Alice in Wonderland

by sarahartonsherkin





A group performance at Uileann last Thursday with Amanda Coogan and others from the BAVA on Sherkin Island. Walking backwards in the space around the art centre, outside and in; with the view behind me reflected in the mirrors, I moved slowly and attentively, looking and noticing more, discovering new ways of seeing, and being.




Photography by Ann Davoren and Cara Uibhroithe.

In ancient folklore mirrors were often used in magical and psychic rituals for scrying – remotely viewing another person or place – and communicating. They could also be used in magical rituals of divination – fortune telling and reading of the future. Described in an ancient Greek text as being performed by lowering a mirror on a thread until its lower edge touched the surface of a basin of water, the person performing the ritual would pray to the appropriate god or goddess before gazing into the reflections created by the combination of water and mirror.

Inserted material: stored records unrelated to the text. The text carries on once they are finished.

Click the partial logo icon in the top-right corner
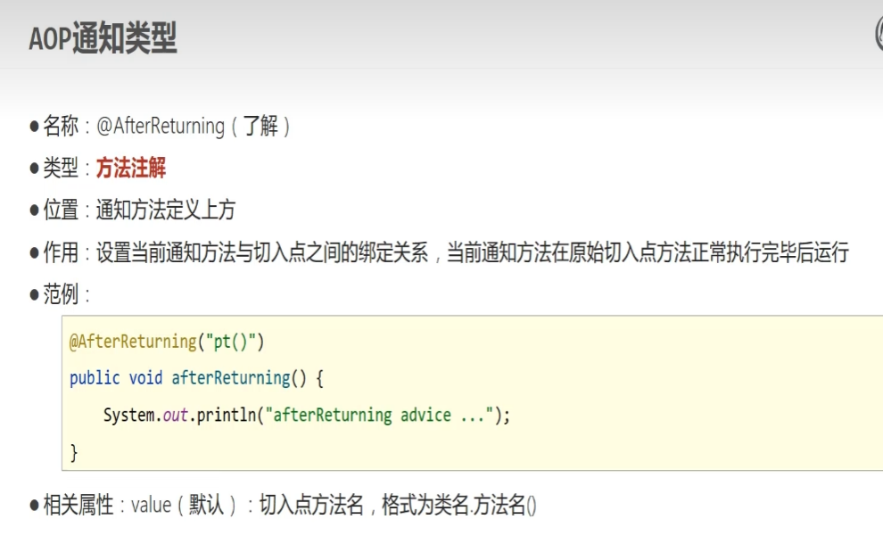 (878, 33)
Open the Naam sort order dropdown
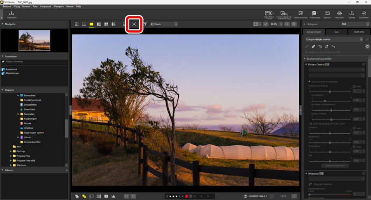This screenshot has height=200, width=371. click(x=164, y=24)
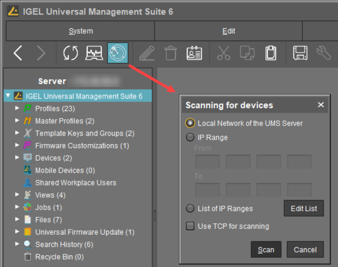Click the first From IP octet field
The image size is (338, 267).
point(207,161)
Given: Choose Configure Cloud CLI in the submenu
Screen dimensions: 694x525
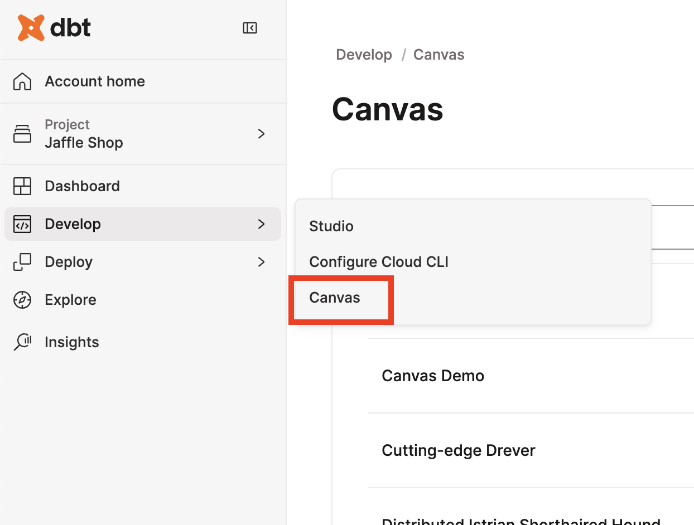Looking at the screenshot, I should [x=379, y=261].
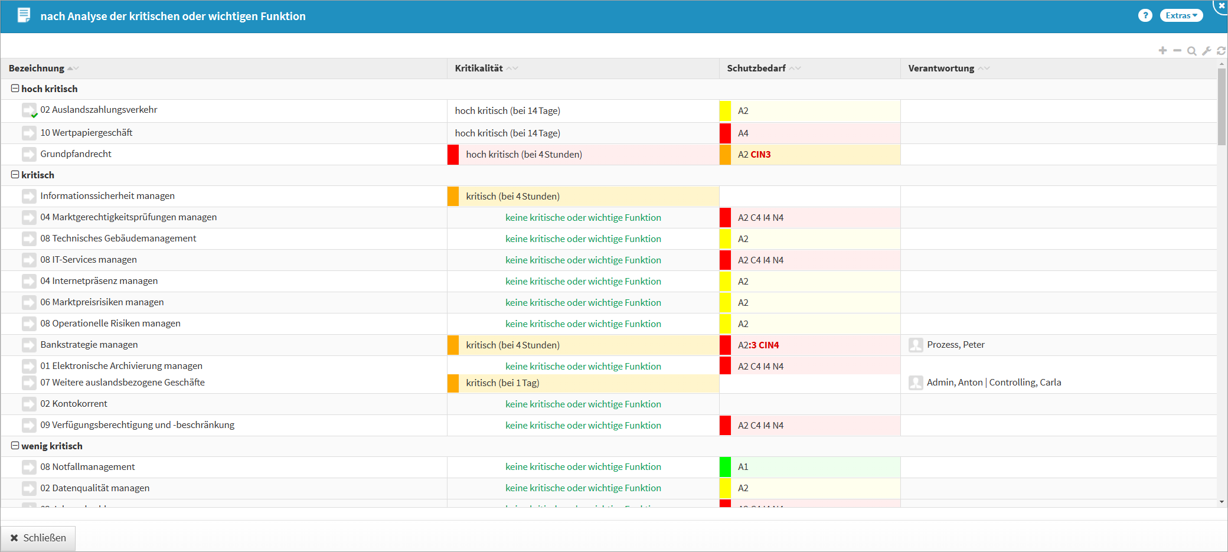Collapse the 'kritisch' group
This screenshot has height=552, width=1228.
15,175
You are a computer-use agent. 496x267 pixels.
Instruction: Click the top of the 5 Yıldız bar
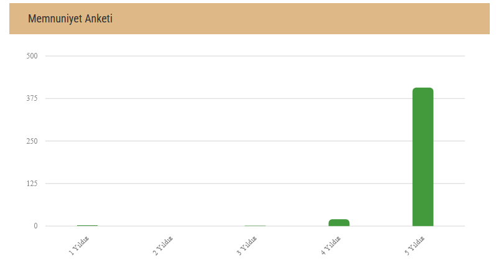pyautogui.click(x=423, y=89)
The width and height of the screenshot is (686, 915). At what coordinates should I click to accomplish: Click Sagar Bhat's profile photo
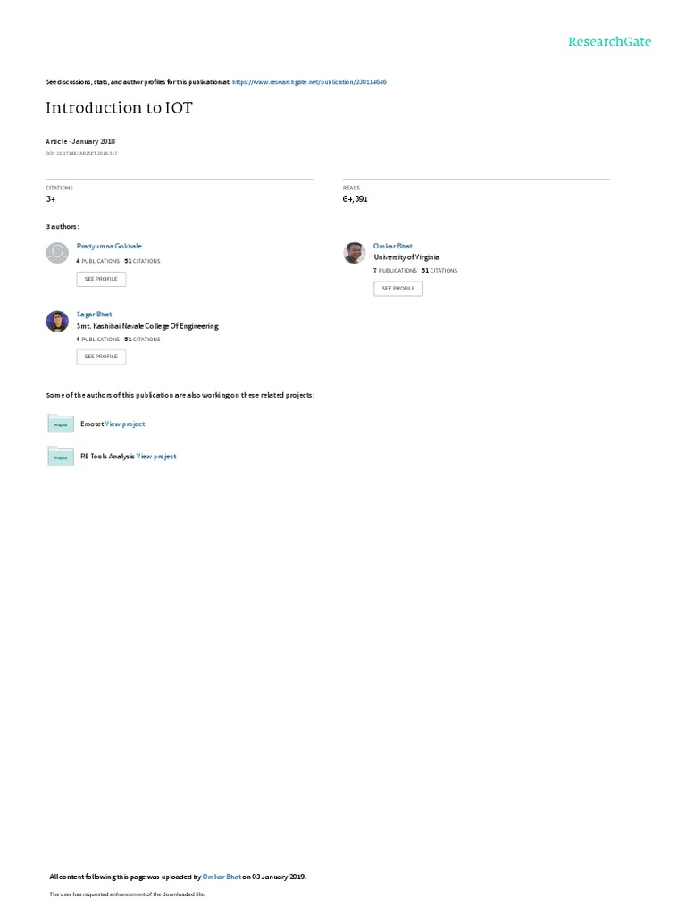pyautogui.click(x=57, y=322)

Some ancient cultures believe that mirrors reflected the ‘shadow soul,’ and could show the true nature of the person being reflected.

Mirrors seemed to be portals to another world at times, as one proved to be precisely in Lewis Carroll’s “Through the Looking Glass.”







Cork-based contemporary dancer and choreographer, Inma Pavon, performing one of Amanda’s manifested works. I see her here as if in a ‘shell-like home’ in her coats, and the coats are like ‘layers’ that she carries and sometimes sheds.